━━━ Provided records ━━━

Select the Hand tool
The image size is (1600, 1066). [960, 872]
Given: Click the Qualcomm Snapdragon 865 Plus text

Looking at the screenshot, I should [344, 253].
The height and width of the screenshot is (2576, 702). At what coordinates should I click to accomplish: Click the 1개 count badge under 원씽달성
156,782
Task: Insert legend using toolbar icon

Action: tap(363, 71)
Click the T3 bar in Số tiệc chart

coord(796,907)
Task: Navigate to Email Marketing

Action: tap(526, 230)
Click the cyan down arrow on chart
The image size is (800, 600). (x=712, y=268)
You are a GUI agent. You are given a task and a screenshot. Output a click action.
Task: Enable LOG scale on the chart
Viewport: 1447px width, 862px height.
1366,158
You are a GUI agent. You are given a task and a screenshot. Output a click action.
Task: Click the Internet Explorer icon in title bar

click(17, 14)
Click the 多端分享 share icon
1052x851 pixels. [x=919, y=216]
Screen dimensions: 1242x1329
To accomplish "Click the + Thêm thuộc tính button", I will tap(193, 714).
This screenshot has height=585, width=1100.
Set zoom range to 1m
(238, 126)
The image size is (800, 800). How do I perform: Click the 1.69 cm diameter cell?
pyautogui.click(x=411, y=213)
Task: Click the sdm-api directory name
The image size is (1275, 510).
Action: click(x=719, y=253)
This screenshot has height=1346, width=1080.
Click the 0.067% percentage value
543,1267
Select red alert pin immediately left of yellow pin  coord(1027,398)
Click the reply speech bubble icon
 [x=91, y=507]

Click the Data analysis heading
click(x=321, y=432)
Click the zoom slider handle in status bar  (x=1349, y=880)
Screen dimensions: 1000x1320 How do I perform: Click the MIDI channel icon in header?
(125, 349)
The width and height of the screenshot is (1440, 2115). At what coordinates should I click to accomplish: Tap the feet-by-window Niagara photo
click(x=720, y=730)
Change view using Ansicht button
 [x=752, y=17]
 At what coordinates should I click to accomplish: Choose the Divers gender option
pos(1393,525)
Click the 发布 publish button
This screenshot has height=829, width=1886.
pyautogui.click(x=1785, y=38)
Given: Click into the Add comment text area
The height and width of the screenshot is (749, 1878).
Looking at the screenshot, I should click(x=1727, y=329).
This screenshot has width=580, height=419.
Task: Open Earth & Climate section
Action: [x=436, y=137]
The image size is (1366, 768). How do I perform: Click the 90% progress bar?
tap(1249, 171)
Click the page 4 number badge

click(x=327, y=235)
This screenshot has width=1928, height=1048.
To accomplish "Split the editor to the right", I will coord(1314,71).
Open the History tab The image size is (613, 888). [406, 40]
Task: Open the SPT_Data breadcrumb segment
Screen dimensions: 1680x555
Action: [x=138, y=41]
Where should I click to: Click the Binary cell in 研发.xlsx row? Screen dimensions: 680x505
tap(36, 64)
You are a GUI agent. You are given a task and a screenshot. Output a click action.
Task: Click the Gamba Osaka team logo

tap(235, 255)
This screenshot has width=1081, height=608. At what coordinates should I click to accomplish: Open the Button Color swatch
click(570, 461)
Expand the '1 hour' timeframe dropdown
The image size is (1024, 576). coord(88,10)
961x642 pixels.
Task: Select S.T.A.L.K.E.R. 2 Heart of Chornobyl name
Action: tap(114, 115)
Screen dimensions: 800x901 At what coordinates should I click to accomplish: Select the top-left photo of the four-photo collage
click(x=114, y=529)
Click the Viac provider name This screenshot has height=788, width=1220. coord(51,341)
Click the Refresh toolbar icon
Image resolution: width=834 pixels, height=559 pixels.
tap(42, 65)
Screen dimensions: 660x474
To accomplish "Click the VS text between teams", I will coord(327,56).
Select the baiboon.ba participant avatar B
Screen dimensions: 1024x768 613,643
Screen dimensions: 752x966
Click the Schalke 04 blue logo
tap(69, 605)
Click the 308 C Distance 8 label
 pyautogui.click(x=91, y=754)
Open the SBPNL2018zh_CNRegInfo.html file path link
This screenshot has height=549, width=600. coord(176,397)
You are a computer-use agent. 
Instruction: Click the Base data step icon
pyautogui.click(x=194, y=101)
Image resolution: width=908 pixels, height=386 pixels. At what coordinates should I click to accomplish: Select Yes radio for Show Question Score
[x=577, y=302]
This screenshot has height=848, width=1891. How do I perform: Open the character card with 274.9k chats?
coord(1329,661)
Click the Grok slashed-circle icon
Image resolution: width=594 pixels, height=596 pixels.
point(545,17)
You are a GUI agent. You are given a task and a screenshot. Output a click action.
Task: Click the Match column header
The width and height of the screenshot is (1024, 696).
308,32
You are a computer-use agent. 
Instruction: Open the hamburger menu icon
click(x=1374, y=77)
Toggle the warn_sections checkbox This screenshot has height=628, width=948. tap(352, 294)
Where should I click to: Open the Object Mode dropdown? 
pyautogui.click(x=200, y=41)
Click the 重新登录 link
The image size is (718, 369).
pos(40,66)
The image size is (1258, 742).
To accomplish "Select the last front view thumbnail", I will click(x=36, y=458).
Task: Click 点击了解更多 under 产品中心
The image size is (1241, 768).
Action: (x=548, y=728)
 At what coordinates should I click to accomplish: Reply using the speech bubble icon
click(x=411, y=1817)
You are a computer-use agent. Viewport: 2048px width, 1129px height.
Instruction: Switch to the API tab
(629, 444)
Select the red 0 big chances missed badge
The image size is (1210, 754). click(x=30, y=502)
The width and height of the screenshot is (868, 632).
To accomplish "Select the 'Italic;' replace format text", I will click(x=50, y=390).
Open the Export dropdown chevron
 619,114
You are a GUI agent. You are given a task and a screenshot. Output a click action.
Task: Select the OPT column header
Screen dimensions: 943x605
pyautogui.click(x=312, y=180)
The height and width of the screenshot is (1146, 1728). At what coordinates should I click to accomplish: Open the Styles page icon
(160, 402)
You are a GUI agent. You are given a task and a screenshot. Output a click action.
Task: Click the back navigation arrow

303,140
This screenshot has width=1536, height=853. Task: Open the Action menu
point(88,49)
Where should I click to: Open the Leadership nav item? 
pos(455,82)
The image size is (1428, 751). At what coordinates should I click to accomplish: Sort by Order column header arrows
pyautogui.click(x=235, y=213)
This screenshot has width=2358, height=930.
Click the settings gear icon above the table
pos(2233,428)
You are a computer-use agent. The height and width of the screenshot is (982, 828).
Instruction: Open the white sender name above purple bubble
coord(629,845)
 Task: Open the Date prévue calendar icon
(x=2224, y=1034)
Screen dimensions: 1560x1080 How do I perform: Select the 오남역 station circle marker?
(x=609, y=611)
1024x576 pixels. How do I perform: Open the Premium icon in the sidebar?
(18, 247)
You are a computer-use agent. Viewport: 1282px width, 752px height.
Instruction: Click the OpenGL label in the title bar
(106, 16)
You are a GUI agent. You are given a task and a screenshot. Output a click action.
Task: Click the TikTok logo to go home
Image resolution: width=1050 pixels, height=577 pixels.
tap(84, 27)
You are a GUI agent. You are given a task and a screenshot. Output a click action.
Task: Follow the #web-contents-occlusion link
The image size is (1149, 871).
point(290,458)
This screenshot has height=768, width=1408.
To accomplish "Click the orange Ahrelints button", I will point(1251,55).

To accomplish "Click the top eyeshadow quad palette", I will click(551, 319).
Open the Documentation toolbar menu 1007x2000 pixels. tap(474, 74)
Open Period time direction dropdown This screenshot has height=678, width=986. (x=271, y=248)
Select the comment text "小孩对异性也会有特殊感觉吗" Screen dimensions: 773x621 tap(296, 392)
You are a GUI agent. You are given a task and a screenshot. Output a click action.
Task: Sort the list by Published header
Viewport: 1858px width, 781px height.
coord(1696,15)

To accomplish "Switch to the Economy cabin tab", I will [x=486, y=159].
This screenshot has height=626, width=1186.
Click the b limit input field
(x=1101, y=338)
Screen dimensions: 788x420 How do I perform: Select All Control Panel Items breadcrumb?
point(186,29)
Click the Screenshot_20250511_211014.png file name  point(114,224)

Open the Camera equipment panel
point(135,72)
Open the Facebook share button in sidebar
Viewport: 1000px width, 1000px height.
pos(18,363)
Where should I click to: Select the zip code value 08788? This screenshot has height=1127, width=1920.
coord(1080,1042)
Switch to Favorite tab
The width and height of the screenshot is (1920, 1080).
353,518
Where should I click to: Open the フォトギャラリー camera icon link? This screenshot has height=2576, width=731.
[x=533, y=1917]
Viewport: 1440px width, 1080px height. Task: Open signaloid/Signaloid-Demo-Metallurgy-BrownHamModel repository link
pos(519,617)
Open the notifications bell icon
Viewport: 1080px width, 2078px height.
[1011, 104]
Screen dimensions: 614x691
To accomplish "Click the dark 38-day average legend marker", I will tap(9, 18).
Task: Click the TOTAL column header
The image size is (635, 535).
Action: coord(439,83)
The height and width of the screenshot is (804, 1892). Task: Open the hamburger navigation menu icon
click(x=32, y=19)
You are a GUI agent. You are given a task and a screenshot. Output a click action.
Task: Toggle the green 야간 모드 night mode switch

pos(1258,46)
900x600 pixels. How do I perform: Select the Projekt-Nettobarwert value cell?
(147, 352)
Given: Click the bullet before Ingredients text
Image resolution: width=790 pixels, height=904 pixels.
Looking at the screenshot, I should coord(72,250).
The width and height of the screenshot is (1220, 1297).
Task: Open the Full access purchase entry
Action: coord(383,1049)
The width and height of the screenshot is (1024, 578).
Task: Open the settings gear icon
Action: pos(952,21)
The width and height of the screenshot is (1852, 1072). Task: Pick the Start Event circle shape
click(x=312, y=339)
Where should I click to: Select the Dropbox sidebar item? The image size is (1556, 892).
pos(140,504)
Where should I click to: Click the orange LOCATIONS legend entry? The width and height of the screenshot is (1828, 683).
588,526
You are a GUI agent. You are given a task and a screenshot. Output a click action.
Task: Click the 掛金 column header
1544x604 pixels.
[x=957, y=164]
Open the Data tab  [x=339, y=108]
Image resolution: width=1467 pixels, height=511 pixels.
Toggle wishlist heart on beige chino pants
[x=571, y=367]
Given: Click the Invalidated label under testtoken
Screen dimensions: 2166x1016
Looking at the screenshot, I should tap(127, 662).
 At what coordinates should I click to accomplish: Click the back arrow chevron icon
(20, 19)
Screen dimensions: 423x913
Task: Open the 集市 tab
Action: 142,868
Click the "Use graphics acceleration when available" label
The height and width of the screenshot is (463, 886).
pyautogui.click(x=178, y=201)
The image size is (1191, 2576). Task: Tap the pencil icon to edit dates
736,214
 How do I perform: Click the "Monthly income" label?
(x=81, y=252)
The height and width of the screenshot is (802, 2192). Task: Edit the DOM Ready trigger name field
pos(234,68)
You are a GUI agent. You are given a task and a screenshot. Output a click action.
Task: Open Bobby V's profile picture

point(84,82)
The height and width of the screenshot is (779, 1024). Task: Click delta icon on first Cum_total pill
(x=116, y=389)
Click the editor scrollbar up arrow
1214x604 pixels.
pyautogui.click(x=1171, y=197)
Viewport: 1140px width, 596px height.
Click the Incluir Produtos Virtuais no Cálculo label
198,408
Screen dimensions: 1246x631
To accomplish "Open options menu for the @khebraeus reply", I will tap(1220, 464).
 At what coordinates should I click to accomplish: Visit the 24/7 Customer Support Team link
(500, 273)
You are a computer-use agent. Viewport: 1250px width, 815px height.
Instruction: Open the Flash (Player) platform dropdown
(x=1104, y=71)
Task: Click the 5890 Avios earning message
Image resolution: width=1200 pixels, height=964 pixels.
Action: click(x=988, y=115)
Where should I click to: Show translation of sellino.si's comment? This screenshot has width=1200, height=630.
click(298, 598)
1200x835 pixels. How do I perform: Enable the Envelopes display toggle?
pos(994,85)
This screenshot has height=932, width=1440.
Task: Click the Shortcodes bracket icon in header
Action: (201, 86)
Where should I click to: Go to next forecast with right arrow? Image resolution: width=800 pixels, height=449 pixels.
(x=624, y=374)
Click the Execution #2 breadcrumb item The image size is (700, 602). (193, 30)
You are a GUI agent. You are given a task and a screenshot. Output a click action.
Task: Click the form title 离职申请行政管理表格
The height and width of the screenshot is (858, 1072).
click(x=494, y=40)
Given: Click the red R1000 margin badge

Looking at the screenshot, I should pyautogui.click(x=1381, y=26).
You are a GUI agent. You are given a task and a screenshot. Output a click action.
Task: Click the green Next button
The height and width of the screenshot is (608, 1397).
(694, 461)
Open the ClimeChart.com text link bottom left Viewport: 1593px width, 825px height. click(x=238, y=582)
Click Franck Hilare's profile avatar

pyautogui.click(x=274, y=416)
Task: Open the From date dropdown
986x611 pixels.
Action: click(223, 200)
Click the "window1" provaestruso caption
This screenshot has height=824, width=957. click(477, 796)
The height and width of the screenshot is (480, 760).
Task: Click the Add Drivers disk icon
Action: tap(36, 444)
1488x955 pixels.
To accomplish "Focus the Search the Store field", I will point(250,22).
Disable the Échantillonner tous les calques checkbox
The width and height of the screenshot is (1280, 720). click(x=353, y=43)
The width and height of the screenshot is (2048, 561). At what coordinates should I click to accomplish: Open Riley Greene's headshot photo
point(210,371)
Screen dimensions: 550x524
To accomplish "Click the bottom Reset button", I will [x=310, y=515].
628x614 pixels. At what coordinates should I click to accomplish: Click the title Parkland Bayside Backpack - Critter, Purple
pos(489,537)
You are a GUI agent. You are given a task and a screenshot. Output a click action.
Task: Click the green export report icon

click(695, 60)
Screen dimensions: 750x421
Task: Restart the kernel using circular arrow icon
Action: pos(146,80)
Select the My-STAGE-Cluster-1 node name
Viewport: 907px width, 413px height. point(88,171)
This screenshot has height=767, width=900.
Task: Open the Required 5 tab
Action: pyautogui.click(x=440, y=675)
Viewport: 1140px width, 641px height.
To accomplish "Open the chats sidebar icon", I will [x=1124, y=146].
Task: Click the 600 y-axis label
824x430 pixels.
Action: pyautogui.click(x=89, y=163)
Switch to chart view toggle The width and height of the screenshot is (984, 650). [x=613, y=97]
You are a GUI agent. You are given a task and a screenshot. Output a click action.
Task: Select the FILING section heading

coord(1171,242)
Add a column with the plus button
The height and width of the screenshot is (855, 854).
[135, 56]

━━━

# Exercise aim:
Give back exactly the lines of the listing above that run from the line with "Screen dimensions: 1000x1320" to the line with "Given: Click into the Add comment text area", inclusive.

# Output for this exercise:
Screen dimensions: 1000x1320 How do I perform: Click the MIDI channel icon in header?
(125, 349)
The width and height of the screenshot is (1440, 2115). At what coordinates should I click to accomplish: Tap the feet-by-window Niagara photo
click(x=720, y=730)
Change view using Ansicht button
 [x=752, y=17]
 At what coordinates should I click to accomplish: Choose the Divers gender option
pos(1393,525)
Click the 发布 publish button
This screenshot has height=829, width=1886.
pyautogui.click(x=1785, y=38)
Given: Click into the Add comment text area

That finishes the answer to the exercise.